>>40530855>>40530829not saying i believe it, but sometimes when you read stories of people subverting the soviet system it's hard not to believe theirs failed in a more humanizing way than ours by encouraging people to co-operate to subvert it. which ultimately might be why they overthrew communism but we can't even vote away neoliberal capitalism into some other kind of capitalism.
in the USSR, you pretend to work and your boss pretends to pay you. in our system, you actually do work and your boss actually does pay you, but you still can't cover rent. meanwhile, twitter exists to remind you there are "normal" people "like you" out there buying $500 game carts, $5000 fursuits and $500,000 private airplanes, and you just have to sit there and allow lies like that to pass. i guess because the USSR had a central weak point (the communist party/state) people could realize they hated while we've successfully distributed power to a bunch of different places.

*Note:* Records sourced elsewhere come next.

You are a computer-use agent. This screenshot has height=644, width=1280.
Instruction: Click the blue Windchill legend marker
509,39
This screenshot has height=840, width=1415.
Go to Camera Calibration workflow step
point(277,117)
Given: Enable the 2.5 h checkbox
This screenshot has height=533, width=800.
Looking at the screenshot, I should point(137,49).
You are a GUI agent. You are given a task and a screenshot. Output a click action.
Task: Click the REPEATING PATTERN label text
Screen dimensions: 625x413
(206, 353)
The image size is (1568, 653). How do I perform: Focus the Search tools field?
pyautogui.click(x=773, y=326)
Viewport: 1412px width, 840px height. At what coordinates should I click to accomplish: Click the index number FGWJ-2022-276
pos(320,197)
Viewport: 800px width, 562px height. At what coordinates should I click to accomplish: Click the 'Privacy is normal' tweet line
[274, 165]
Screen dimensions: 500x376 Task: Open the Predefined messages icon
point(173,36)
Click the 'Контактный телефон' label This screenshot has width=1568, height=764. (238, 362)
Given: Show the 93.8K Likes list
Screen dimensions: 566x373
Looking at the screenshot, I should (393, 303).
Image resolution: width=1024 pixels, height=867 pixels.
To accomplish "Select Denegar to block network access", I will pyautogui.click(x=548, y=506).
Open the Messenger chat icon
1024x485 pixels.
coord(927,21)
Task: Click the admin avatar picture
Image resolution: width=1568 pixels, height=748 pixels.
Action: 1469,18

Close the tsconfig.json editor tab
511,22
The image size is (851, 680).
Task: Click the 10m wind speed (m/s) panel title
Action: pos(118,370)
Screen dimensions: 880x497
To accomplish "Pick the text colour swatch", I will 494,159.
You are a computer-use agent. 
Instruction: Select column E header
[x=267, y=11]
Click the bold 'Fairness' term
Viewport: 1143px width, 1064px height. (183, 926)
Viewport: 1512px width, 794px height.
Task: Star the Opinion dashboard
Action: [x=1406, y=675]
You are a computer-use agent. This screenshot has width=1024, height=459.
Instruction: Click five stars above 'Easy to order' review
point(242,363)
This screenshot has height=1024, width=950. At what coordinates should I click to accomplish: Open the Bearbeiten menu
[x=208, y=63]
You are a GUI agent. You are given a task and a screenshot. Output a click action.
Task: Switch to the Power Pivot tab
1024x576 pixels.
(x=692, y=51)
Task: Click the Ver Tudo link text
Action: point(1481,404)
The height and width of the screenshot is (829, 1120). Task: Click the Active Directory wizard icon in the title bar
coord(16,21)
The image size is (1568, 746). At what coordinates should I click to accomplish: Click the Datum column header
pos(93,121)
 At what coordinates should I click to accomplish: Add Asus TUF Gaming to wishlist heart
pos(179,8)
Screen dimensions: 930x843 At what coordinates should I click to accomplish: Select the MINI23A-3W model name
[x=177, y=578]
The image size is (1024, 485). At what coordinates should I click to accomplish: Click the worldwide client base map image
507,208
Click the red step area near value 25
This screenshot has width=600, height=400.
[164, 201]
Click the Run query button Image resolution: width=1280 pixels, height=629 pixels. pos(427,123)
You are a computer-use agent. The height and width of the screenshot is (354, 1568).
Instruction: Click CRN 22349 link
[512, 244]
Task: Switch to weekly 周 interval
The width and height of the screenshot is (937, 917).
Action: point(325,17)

again, i'm not actually saying i could go from living my current lifestyle to dealing with life in the USSR, or that it was some paradise. it's just that the dehumanization that comes from everyone rationally trying to make money penetrates far more deeply than the dehumanization that comes from the party leadership. when the party tells you to do something, that's obviously external coercion. when you could make some extra money by doing something harmful to others, and you need the money, your brain will often tell you that actually you're not doing anything bad at all. i guess what i'm saying is that it's easy to understand how humanity holds out against communism, but not against whatever you want to call what we've got now.